O clérigo não participa da greve — ele está atualmente no exterior — mas apoia o movimento.
"Não sou pago para fazer trabalhos médicos, mas é o sustento dos meus colegas. Alguns deles passaram meses sem receber o salário em dia", acrescenta.
Capacidade hospitalar no limite
No total, mais de 38 mil peruanos morreram e mais de um milhão foram infectados, apesar de um lockdown antecipado e rígido.
A pandemia levou a capacidade hospitalar ao limite: em 12 de janeiro, o Ministério da Saúde informou que os hospitais da capital Lima e da cidade vizinha Callao, que atendem a uma população de 10 milhões de habitantes, tinham apenas seis leitos de UTI com ventiladores disponíveis.

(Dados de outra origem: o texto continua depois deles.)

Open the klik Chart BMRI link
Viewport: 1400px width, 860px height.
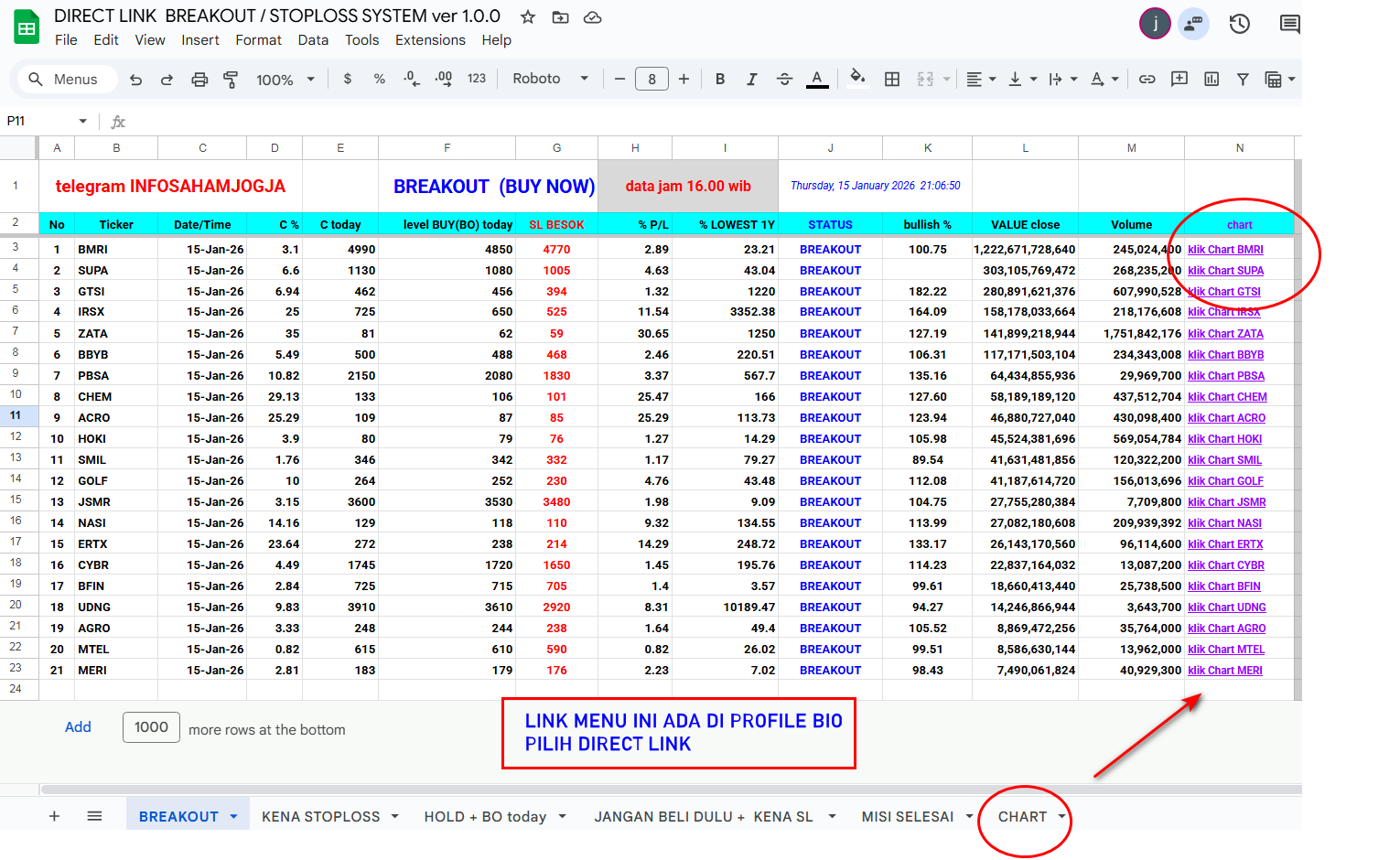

O Peru tem uma das maiores taxas de mortalidade por covid-19 por 100 mil habitantes do mundo — pior ainda do que países como os EUA e o vizinho Brasil, que lideram a lista global em total de mortes.
Em 13 de janeiro, o governo anunciou duas semanas de medidas rígidas que incluem um toque de recolher em todo o país, das 23h às 4h.
Um porta-voz do Ministério da Saúde disse à BBC que está em contato constante com os sindicatos para encontrar uma solução para suas reivindicações.
"Estamos trabalhando para resolver essa situação", afirmou.
No último comunicado divulgado em 29 de dezembro, a ministra Mazzetti prestou homenagem aos profissionais de saúde que morreram durante a pandemia.
"Até esta data, 949.391 pessoas receberam alta hospitalar. Isso foi possível graças aos profissionais de saúde", disse ela.
"Lamentamos a morte de médicos que não pouparam esforço, tempo e dedicação. E reconhecemos seu exemplo e compromisso."